The control voltage held in holding capacitor 6 is applied to the gate electrode of TFT 5, causing TFT 5 to convert the drive voltage constantly applied to power supply line 3 to the drive current corresponding to the voltage at the gate to be supplied to organic EL element 2. This operation continues even after switching element 7 has been turned off with the control signal applied to control line 9.
The drive current which is converted by TFT 5 from the drive voltage to be applied to power supply line 3 and supplied to organic EL element 2 corresponds to the voltage to be applied from holding capacitor 6 to the gate electrode of TFT 5. Therefore, organic EL element 2 may emit light at brightness corresponding to the control voltage supplied on signal line 8.
The aforementioned element driving device 1 is intended to be utilized actually as an image display device.

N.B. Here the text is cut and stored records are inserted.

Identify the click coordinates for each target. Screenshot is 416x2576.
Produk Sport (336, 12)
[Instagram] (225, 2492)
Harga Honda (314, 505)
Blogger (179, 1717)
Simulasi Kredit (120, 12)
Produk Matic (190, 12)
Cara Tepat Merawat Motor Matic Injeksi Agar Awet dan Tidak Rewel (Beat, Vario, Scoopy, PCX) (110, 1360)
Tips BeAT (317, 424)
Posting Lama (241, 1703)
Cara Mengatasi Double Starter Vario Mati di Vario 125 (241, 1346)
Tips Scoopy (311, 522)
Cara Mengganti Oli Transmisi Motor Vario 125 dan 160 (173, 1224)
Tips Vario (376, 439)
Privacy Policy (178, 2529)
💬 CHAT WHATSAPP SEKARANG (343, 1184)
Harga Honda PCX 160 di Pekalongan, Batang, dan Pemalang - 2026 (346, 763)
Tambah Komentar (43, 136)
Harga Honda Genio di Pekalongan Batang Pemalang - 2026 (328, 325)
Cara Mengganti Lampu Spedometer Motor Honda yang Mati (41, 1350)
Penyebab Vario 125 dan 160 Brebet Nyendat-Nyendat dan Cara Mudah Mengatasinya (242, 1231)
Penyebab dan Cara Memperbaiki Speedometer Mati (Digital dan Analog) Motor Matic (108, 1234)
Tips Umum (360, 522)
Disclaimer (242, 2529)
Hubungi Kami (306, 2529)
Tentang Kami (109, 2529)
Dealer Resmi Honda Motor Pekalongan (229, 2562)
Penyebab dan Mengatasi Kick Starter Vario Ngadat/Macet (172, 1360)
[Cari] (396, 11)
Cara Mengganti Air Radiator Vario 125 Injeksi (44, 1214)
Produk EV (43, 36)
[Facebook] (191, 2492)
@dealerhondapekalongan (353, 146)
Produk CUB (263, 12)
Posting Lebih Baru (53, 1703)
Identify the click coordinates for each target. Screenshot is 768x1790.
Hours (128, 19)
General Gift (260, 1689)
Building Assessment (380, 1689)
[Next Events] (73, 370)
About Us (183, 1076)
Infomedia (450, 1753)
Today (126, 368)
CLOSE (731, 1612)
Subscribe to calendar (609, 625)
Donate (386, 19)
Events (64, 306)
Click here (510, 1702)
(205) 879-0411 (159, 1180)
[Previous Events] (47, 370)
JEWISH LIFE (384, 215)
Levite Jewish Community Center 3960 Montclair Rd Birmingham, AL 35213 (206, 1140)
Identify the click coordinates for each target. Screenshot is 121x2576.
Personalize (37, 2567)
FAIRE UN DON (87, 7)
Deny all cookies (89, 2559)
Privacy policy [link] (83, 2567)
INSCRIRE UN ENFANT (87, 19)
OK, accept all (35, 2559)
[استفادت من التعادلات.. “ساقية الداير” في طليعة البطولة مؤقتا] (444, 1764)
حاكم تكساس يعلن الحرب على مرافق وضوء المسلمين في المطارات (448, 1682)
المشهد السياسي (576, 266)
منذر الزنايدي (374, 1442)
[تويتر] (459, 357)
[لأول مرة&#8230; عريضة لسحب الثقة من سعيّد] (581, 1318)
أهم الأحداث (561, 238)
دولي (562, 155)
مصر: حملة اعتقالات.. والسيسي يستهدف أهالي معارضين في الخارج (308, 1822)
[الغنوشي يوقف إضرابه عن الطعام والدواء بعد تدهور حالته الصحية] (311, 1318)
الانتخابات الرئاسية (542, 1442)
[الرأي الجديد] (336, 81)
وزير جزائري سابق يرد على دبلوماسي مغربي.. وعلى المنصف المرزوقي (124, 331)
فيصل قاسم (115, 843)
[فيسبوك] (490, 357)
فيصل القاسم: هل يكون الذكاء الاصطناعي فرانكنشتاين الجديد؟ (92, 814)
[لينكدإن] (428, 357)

In such a case, (m.times.n) organic EL elements 2 are arranged in m rows and n columns, m signal lines 8 and n control lines 9 are applied with the control voltage and the control signal respectively in matrix form, to make (m.times.n) holding capacitors 6 to individually hold the control voltages.
This causes (m.times.n) TFTs 5 to apply to each of (m.times.n) organic EL elements 2 as the drive current corresponding to the voltage held in each of (m.times.n) holding capacitors 6. As a result, organic EL elements 2 are allowed to emit light at individually different brightness, thus displaying an image in dot matrix form with gradation in pixel unit.
In element driving device 1, TFT 5 can generate the drive current to be supplied variably to organic EL elements 2 from the drive voltage to be supplied to power supply line 3. The drive current to be generated by TFT 5 from the drive voltage can be controlled with the voltage held in holding capacitor 6 which in turn can be controlled with the control voltage supplied to control line 8.
However, when the aforementioned image display device is manufactured actually using element driving device 1, each of m signal lines 8 may be connected to n of (m.times.n) organic EL elements 2. In connecting signal lines 8 of microstructure to a number of organic EL elements 2 to configure a high-definition image display device, the drive voltage to be supplied to organic EL element 2 would be varied due to a voltage drop on signal line 8.
Also, even if holding capacitor 6 is made to hold a desired control voltage to supply the drive voltage, the drive current supplied to organic EL element 2 will not correspond to the control voltage because the operational characteristics of multiple TFTs 5 of microstructure are not constant due to a manufacturing error. In this case, organic EL elements 2 in element driving device 1 are unable to emit light at the desired brightness, which results in deterioration of the quality of a displayed image with gradation obtained by an image display device using element driving device 1.